Comment by buu700
4 years ago
I learned that lesson the hard way when I was a teenager.
I'd semi-automated the generation of emails to parents about how their kids were doing at summer camp. It was basically just a script that asked various questions and pulled various data about the camper from the database, then used that to generate a letter that could be used as a starting point and edited to be more personal (or, if in a rush, just sent as-is).
Long story short, due to user error, a value of 0 was set for a camper's behavior/politeness/helpfulness rating, which resulted in a joke sentence that I'd written as an Easter egg getting slipped into that particular report. Cue egg on my face when a parent calls in, baffled about the otherwise normal report containing a casual aside about how terrible their nice little girl was.
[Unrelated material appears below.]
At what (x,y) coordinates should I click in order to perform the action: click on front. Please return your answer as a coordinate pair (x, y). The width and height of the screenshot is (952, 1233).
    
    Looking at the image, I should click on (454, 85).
After that experience, I always assume that every string in the code will inevitably be seen by a real user/customer.
> assume that every string in the code will inevitably be seen by a real user/customer.
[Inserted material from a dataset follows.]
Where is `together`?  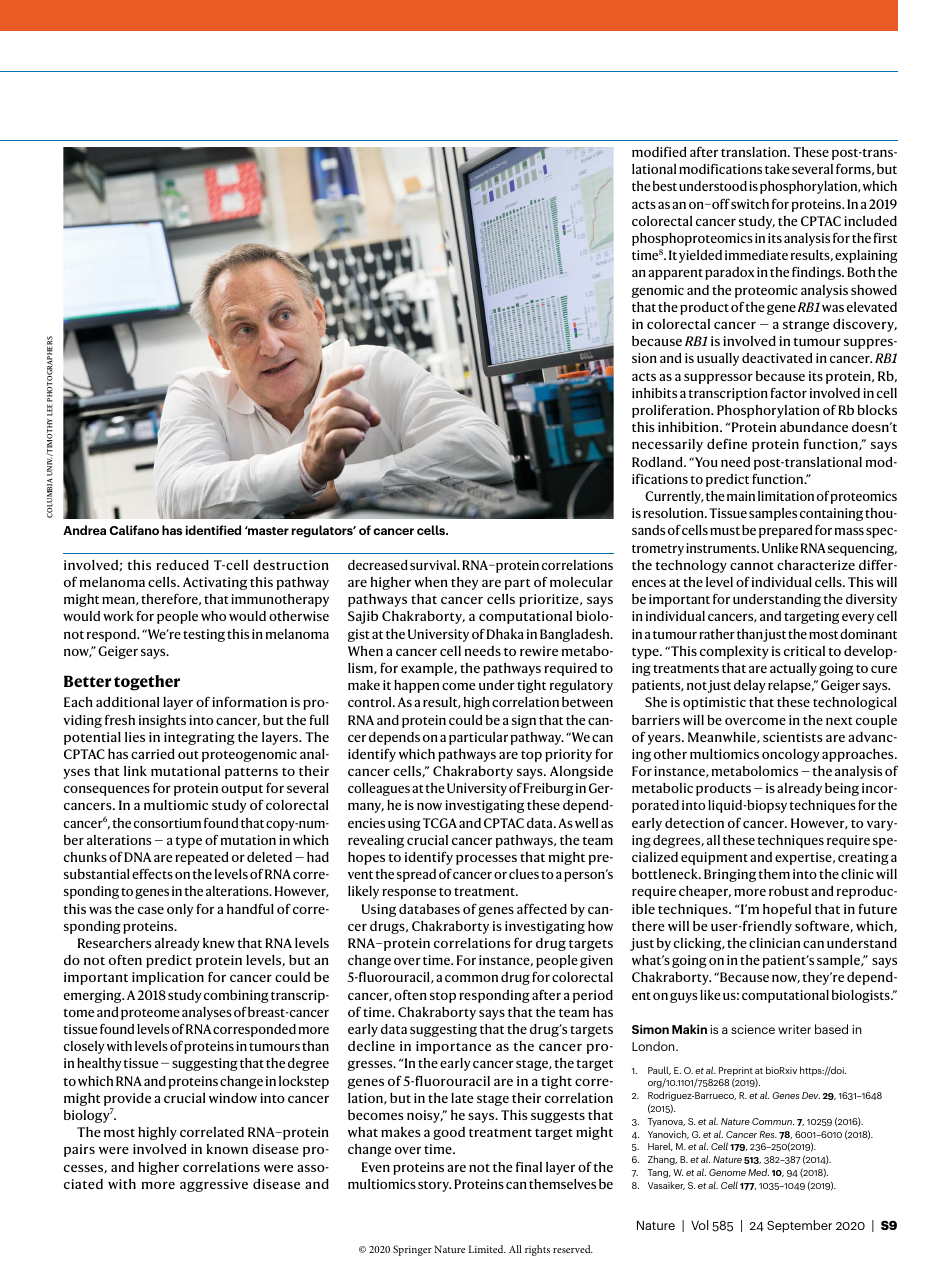 together is located at coordinates (147, 683).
That's a good rule, and the same principle can be applied to communications in general. In fact, I have the three rules printed on my office door:
The first production outage of my sysadmin career was when I crashed a university email system at a summer camp (I was a kid attending, probably very early 1990s?) by circumventing the block on emailing the entire university, using the Mac keyboard shortcut Cmd-A to select all in the recipient field in the cc:Mail UI. I apologized for childishly causing harm with something I thought would be funny, and so they decided not to kick me out.